While in Paris, he also discovered the lost manuscript of Benjamin Franklin’s autobiography, which he edited and published in 1868. He served as New York’s secretary of state, helped expose the political corruption of William “Boss” Tweed’s Tammany Hall in New York City and resolved a dispute over the route of the Panama Canal. And along with the poet William Cullen Bryant, he was an owner and editor of the New York Evening Post.

An intersection in New York City even bears his name, John Bigelow Plaza.

Yet for all his lofty achievements, few people are familiar with the story of Bigelow, a lawyer, statesman and distinguished man of letters.

“There was no room for laziness in his schedule. Hours empty of thought or purposeful activity did not exist,” Margaret Clapp wrote in her 1947 Pulitzer Prize-winning biography of Bigelow, Forgotten First Citizen.

One hundred years after he died, Bigelow may finally get his due. To help mark the centennial of Bigelow’s death, Union has embarked on an ambitious project to pay tribute to its most versatile alum, who graduated in 1835.

Called “Remembered First Citizen” in a nod to Clapp’s biography, the project kicked off Monday with an exhibit in Schaffer Library showcasing some of the 4,000 titles from Bigelow’s personal library, a journal he kept in the last months of his life (he was 94 when he died Dec. 19, 1911), and artifacts such as his death mask, typewriter and working papers for his groundbreaking edition of the Franklin autobiography.

In February, a massive digital index to the College’s John Bigelow Correspondence File, which consists of more than 20,000 letters from prominent political, cultural and literary giants, is expected to go online. Among those who wrote to Bigelow were Theodore Roosevelt, Andrew Carnegie, Charles Dickens, Mark Twain and Frederick Law Olmsted, the landscape architect who co-designed Central Park.

The letters, measuring 80 linear feet when stacked together, touch on Bigelow’s activities as the French consul during the Civil War and reactions to the Lincoln assassination; the founding of the Panama Canal; and the creation of public art works and notable institutions in New York, including the Metropolitan Museum of Art, Central Park and the New York Public Library.

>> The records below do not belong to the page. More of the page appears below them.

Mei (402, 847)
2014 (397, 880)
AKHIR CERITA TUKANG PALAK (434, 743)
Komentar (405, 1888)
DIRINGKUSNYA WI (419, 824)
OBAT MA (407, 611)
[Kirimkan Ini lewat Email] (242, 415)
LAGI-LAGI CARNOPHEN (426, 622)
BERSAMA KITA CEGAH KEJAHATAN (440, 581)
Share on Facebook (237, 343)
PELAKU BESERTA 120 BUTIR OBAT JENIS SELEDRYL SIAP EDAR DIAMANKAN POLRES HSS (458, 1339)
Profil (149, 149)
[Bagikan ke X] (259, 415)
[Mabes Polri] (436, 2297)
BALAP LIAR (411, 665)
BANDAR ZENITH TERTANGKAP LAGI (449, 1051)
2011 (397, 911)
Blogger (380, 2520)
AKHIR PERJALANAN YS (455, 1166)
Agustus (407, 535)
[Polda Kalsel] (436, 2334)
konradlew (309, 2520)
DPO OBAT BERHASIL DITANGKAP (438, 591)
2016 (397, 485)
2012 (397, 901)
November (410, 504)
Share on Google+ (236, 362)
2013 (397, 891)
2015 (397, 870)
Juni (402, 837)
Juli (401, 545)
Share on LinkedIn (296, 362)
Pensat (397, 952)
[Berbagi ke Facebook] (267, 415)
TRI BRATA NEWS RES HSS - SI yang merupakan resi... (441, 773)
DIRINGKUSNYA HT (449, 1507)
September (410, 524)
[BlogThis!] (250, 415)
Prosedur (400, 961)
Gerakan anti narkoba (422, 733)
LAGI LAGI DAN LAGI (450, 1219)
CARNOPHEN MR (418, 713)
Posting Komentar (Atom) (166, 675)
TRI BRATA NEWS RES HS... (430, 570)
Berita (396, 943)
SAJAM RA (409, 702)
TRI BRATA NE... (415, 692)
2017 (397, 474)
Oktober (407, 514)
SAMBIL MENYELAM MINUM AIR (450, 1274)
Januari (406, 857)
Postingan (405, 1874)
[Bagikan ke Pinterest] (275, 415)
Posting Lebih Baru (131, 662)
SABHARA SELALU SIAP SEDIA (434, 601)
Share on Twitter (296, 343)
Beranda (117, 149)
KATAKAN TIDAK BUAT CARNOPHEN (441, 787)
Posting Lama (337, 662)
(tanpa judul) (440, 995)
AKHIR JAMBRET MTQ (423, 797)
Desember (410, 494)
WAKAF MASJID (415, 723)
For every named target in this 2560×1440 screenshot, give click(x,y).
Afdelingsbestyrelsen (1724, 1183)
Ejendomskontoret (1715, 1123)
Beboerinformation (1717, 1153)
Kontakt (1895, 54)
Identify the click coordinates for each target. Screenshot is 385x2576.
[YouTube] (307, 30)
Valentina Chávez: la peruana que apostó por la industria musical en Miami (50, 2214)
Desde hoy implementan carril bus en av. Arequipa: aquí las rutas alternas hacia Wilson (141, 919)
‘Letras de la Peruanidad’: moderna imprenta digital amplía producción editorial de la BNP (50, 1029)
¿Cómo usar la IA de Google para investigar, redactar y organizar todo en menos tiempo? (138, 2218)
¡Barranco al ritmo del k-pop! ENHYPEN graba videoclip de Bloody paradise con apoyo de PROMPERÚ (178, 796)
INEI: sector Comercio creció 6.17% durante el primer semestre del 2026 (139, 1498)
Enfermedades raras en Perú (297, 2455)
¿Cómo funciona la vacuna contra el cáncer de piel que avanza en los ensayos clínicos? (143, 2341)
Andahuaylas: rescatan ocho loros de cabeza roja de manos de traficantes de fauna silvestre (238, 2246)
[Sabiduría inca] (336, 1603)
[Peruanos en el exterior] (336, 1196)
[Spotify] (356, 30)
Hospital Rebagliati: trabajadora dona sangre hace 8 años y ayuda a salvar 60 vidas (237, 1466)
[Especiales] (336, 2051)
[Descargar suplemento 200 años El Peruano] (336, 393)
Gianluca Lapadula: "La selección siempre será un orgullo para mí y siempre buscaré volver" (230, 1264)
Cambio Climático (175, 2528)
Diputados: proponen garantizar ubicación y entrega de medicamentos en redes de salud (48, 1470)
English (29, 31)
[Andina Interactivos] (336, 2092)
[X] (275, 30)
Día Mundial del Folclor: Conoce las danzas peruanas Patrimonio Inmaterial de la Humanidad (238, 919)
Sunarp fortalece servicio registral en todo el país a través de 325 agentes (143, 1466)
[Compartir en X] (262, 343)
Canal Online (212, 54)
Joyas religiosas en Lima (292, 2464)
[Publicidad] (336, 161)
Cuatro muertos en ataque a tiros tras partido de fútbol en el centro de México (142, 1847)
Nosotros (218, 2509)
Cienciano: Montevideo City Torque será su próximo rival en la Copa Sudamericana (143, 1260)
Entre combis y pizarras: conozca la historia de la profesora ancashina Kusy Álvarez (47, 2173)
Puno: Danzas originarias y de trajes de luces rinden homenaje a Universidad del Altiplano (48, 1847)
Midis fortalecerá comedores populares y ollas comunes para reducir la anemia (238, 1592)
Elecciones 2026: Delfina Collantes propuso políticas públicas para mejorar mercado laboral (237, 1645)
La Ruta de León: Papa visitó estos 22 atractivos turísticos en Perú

The College has paid homage to Bigelow in the past. Since 1916, there has been an endowed professorship in his name. And in 2008, President Stephen C. Ainlay established the John Bigelow Medal to recognize friends of the College who have contributed to the advancement of humanity.  The first recipient was Paul LeClerc, who recently retired as president of the New York Public Library.

“This project is not only one of remembrance but of revival,” said Annette LeClair,
librarian and head of technical services at Schaffer, which along with the New York Public Library houses the largest collection of Bigelow material.

“His interests and influence were of remarkable breadth and significance in American life.”